After sharing the post with friends, I had a thought that continued to surface: I’ve also violated several of these reasons to not add a feature in the past (sometimes reluctantly), and it turned out OK, sometimes great. I still largely agree with the items listed in Des’ post but I don’t think it’s the end of the story.

In the end, you need to say yes to something, or else you have nothing. You have no product or business. There’s no algorithm for what to say no to and what to say yes to. If there were, then we would let computers do all the work. Instead, we humans have to do it. To maintain our sanity, we create ‘best practices’ to make sense of the decisions we face. Best practices aren’t cut-and-dry regulations or rules and sometimes they need to be broken.

I see Des’ scenarios as a list of anti-best-practices. They are the things you typically should not do. In software design we have a similar concept. It’s called a code smell. A code smell is a pattern in your code that normally indicates a deeper problem. Your code may still work as expected, but it has a weak, fragile design — something that can cause bigger problems later on. A code smell is a heuristic and is subjective, it is not a rule. Code that I think smells may not necessarily be smelly to someone else.

When we find code smells, we don’t throw away the code, we try to dig deeper into the problem. We discuss it with our peers. We ask questions about it. We change the code in small steps in attempt to find clarity. We add, delete, and edit. We call it re-factoring.

For me, Des is providing a list of ‘sniff tests’ — heuristics to use that are normally indicative of a product smell. Just like code smells, product smells sometimes just mean you have to dig deeper into the problem, not necessary delete the idea. You have to ask the right questions to understand why or why not this might be a good thing to do. You need to add, delete, and edit. Re-factoring takes time.

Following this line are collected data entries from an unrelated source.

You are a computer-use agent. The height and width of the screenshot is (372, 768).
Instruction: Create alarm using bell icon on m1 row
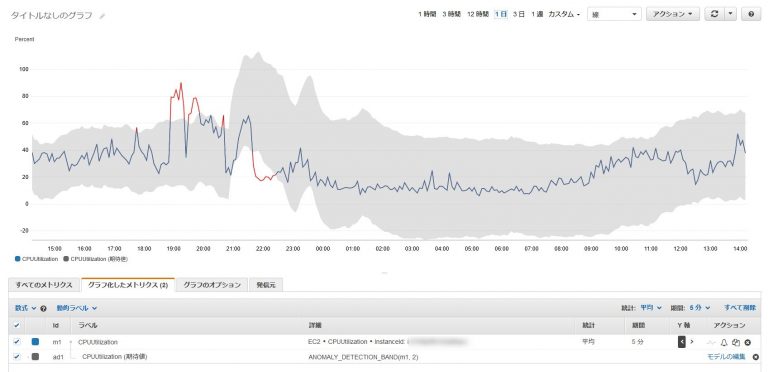click(x=724, y=342)
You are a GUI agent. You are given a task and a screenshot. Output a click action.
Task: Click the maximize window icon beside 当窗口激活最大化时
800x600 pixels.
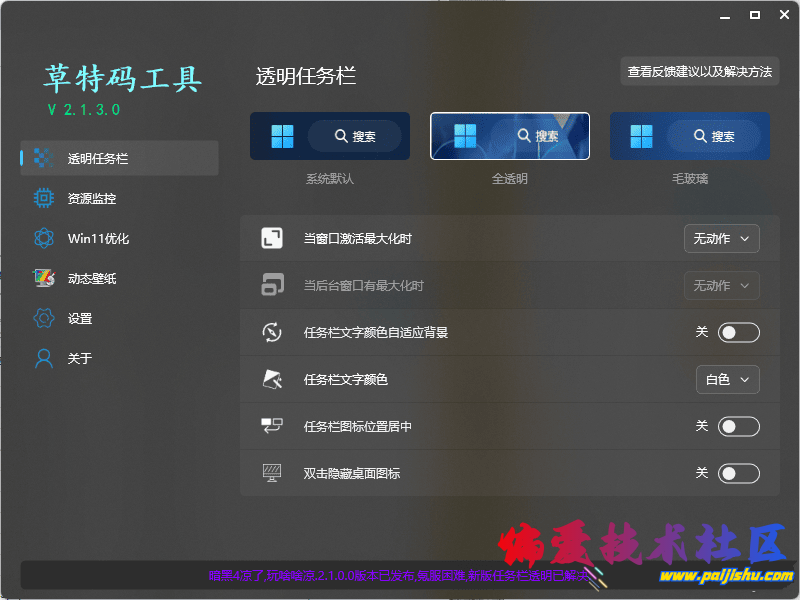coord(270,238)
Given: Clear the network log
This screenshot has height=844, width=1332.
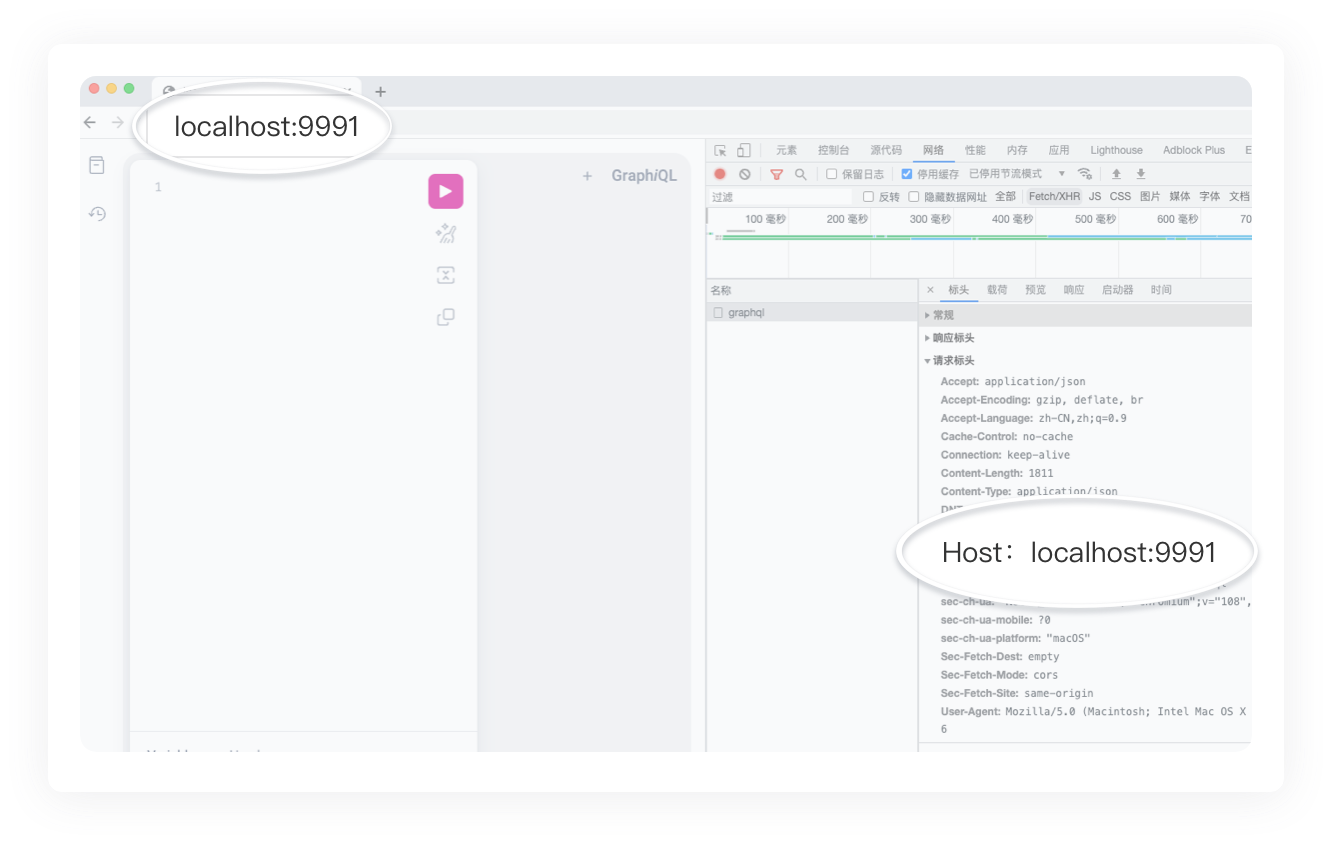Looking at the screenshot, I should click(744, 174).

As I’ve worked on a product, there’s been a constant battle between trying to answer the ‘what and the why’ of the product, and the inherent need to make progress and move forward. The ‘what and the why’ is sometimes very hard to answer — it’s unclear, subjective, and has no ‘formula’ to figure it out. This uncertainty can make you anxious to move forward with something, anything — because being stagnant is such an uncomfortable feeling. There is a balance. You have to answer the what and the why in a disciplined manner, but you also can’t be stagnant.

For me, Des is providing us with reasons for the ‘what and the why’ that have proven to be bad in the past. I agree with them because I’ve experienced them too. But does that mean we should use them as a definitive set of rules that stand alone? Should we take each possible feature addition and make sure that it hasn’t violated any of these reasons before pursuing it? No, I don’t think so. In fact, I think that would be dangerous. I’m also a bit worried that some Engineers would use that exact strategy. So, my fellow Engineers, please keep this in context. These are sniff-tests, not rules. They are sometimes just indications to dig deeper and to re-factor the idea, not to delete it.